Could you recast the entries below as a Markdown table with the columns Row and Line, one row per line, leaving out blank lines? Begin at the line that contains "Click the Bust column header" and stop after the line that contains "pyautogui.click(x=108, y=709)", covering only those lines.

A run of records
+-------+
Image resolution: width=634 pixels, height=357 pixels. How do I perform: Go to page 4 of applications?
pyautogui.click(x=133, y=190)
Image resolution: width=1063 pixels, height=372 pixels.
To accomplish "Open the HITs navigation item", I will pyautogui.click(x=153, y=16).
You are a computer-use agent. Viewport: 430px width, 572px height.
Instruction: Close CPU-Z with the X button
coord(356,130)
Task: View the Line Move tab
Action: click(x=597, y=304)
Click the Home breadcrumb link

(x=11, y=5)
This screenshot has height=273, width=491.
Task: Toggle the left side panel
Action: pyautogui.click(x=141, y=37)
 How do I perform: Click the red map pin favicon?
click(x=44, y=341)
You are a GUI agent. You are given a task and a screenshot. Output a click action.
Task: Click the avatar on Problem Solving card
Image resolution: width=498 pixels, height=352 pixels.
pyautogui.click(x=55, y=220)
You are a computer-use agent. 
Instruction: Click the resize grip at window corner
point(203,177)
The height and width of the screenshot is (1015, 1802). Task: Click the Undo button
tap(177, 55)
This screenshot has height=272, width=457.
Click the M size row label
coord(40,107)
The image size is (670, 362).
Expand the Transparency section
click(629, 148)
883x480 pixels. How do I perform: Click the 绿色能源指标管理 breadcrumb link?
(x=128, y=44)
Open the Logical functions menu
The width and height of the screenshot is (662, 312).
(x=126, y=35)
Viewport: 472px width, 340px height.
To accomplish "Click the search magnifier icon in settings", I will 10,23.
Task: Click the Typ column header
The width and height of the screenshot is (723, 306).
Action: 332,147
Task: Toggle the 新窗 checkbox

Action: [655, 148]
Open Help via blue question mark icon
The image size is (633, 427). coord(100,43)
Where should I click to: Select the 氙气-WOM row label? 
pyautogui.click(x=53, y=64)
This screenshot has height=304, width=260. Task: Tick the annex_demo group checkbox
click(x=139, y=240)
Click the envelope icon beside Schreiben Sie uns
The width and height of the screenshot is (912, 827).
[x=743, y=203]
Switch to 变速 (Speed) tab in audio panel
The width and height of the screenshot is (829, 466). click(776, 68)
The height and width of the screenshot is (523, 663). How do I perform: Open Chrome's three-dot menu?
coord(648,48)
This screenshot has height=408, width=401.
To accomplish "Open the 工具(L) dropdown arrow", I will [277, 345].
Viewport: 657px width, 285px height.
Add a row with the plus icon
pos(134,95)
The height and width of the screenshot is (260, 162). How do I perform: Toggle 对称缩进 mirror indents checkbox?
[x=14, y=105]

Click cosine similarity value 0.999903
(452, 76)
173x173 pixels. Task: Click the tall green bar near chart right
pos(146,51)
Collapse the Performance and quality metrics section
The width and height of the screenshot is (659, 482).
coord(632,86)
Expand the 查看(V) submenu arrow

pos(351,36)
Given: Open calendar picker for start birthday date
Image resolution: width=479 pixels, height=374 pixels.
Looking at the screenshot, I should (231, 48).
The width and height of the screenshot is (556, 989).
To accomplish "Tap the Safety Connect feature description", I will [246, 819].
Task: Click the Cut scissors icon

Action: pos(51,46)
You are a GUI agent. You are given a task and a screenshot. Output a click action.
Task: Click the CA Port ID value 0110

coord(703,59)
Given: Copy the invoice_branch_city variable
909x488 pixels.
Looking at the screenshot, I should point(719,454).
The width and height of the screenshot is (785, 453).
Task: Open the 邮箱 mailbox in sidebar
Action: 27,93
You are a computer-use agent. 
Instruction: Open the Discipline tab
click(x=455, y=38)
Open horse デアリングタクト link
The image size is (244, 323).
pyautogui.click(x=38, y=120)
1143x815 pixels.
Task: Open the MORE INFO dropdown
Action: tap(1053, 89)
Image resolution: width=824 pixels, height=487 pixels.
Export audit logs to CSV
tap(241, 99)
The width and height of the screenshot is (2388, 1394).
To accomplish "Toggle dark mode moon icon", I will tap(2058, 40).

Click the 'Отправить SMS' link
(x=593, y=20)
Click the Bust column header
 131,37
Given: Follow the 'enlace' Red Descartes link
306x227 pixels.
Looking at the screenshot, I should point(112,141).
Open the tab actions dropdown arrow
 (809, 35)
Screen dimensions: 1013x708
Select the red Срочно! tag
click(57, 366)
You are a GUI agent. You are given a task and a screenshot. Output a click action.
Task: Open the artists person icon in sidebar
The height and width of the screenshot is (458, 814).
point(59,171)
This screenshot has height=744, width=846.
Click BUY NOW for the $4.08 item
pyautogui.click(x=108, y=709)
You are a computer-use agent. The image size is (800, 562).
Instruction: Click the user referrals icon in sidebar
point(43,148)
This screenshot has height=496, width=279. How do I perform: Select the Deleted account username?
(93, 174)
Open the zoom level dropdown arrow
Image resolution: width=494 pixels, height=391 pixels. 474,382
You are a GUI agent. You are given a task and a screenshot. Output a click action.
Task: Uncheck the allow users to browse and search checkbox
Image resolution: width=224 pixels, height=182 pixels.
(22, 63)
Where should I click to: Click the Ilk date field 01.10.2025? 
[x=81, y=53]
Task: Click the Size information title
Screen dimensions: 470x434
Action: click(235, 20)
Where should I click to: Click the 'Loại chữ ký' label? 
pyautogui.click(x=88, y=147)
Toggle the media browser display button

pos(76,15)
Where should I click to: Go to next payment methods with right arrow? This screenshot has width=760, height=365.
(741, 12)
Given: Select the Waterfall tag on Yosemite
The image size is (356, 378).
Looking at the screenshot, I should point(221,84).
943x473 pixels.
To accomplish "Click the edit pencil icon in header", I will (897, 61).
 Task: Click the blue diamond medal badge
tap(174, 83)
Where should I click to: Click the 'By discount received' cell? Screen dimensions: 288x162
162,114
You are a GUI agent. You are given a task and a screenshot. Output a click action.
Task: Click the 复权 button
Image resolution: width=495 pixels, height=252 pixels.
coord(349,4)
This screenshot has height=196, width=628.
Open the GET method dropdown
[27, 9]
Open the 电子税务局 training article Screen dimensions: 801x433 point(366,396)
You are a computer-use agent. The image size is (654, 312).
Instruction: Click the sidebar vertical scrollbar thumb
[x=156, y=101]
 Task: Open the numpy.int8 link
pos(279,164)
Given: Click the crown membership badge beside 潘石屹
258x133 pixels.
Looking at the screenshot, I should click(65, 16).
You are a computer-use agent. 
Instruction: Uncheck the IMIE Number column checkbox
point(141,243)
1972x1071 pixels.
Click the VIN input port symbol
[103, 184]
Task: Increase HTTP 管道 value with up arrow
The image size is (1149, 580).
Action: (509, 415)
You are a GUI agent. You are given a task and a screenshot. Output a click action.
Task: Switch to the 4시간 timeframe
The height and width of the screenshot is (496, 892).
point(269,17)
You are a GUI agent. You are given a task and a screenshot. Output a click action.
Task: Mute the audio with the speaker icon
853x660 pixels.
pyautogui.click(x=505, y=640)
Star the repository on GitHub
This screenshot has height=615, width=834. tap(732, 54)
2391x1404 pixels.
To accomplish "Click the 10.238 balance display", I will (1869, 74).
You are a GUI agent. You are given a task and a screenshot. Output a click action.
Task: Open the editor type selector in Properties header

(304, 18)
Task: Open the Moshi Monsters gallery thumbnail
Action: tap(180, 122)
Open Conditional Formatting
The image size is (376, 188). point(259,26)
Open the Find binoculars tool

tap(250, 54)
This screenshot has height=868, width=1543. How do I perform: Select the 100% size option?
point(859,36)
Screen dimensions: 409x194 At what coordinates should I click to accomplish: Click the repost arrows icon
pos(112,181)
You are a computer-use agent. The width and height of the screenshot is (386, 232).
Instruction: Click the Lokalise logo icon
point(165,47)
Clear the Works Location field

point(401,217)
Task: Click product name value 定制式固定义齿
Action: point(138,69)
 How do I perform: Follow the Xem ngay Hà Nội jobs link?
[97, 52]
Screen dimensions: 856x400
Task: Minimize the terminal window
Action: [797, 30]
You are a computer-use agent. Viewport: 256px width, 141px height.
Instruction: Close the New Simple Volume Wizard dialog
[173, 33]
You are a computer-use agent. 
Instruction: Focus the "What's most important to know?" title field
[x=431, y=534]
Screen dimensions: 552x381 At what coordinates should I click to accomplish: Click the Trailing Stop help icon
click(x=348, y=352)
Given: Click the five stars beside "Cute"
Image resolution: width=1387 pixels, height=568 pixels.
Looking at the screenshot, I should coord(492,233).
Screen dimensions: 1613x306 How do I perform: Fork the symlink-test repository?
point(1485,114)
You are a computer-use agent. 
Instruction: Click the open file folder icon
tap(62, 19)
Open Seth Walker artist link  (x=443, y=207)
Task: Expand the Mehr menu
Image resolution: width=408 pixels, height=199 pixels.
+-------+
SOLUTION TO THIS PROBLEM =>
| Row | Line |
|---|---|
| 1 | Click the Bust column header |
| 2 |  131,37 |
| 3 | Given: Follow the 'enlace' Red Descartes link |
| 4 | 306x227 pixels. |
| 5 | Looking at the screenshot, I should point(112,141). |
| 6 | Open the tab actions dropdown arrow |
| 7 |  (809, 35) |
| 8 | Screen dimensions: 1013x708 |
| 9 | Select the red Срочно! tag |
| 10 | click(57, 366) |
| 11 | You are a GUI agent. You are given a task and a screenshot. Output a click action. |
| 12 | Task: Open the artists person icon in sidebar |
| 13 | The height and width of the screenshot is (458, 814). |
| 14 | point(59,171) |
| 15 | This screenshot has height=744, width=846. |
| 16 | Click BUY NOW for the $4.08 item |
| 17 | pyautogui.click(x=108, y=709) |